Brussels is fighting to maintain solidarity over its pan-EU vaccine plan as evidence emerged of member states breaking away to strike their own deals with suppliers.
Ursula von der Leyen, the European commission president, is contacting the health ministers across the 27 member states for reassurance that they are sticking to the bloc’s joint strategy.
The commission has faced criticism over the amounts of vaccine it has procured for the 27 states, with the president of Cyprus, Nicos Anastasiades, being the latest to voice concern.
Anastasiades has said his government is in talks with Israel over a side deal to bolster his country’s efforts, claiming the EU’s procurement was “not enough for rapid and mass vaccinations”.
His comments followed confirmation in Berlin that the German government had struck a deal with BioNTech/Pfizer for 30m extra doses beyond those agreed through the commission.

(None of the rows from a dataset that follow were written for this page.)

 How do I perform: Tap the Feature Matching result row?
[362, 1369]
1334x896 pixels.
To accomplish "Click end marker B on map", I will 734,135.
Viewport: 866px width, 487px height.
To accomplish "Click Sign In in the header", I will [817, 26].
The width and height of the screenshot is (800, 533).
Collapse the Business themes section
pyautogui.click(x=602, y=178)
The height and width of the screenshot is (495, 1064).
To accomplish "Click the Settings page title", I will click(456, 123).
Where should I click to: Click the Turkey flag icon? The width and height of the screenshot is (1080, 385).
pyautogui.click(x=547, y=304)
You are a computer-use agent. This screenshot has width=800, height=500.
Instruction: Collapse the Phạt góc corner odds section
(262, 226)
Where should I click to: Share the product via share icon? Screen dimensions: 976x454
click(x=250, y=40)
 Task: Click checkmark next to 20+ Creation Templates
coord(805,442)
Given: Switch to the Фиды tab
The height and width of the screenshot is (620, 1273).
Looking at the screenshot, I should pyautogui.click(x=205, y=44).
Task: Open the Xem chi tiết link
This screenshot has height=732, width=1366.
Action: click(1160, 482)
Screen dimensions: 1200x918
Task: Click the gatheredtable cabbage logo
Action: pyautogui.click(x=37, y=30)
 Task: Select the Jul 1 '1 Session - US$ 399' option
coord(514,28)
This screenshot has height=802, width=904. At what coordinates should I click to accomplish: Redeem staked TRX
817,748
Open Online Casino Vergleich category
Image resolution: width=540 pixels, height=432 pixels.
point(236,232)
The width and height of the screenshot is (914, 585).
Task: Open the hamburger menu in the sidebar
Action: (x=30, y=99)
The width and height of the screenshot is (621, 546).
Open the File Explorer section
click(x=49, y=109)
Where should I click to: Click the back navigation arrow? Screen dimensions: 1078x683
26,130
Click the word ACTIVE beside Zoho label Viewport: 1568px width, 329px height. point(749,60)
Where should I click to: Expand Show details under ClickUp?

On Monday a spokesman for the commission declined to comment on the developments in Germany and Cyprus but disclosed that Von der Leyen was now seeking assurances from the EU capitals.
The spokesman said: “The president has asked [health] commissioner [Stella] Kyriakides to send a letter to all health ministers asking them to provide us with all the necessary transparency in the way in which they are complying with the provisions of our vaccine strategy in terms of contacts, or lack of contacts rather, with with those pharmaceutical companies that we have been or are negotiating with. So this letter is currently being drafted, and will be sent as soon as it is ready.”
Von der Leyen had insisted last week that unilateral efforts would not be in line with the EU’s vaccine strategy designed to ensure that every member state is covered.
“It’s legally binding,” she had said. “We have all agreed, legally binding, that there will be no parallel negotiations, no parallel contracts … We’re all working together.”
The commission has signed off on six vaccine contracts for up to 2bn doses with Pfizer/BioNTech, Moderna, AstraZeneca, Sanofi/GSK, Janssen Pharmaceutica and CureVac – but only the first two have been approved for use in the bloc, leaving a significant shortfall.
Last week the commission proposed that it buy an additional 200m doses of the BioNTtech/Pifzer vaccine, with the option of a further 100m, to supplement the 300m doses already ordered.
It is hoped the delivery of the first 75m doses of the new order will happen in the first half of 2021, with the rest following in the third and fourth quarters of the year.
The potential shortfall in doses has become caught up in the contest to succeed Angela Merkel as German chancellor and is increasingly a headache in other capitals.
In Cyprus over the weekend, Anastasiades had told the Politis newspaper that he had opened talks with Israel given the lack of vaccine doses available through the EU plan.
“I have contacted [Israeli prime minister] Mr Netanyahu and asked him to consider supplying a quantity for the Republic of Cyprus. He will explore the possibilities and within days we will have the answer,” Anastasiades said. “I do not think there is such an issue [with the commission]. It is an effort that our country is making in view of the delay in the production of vaccines to speed up vaccination.”
Anastasiades said the commission had focused overly on purchases of the Oxford/AstraZeneca vaccine which is yet to receive authorisation from the European medicines agency despite being the given the green light by the UK regulator last month.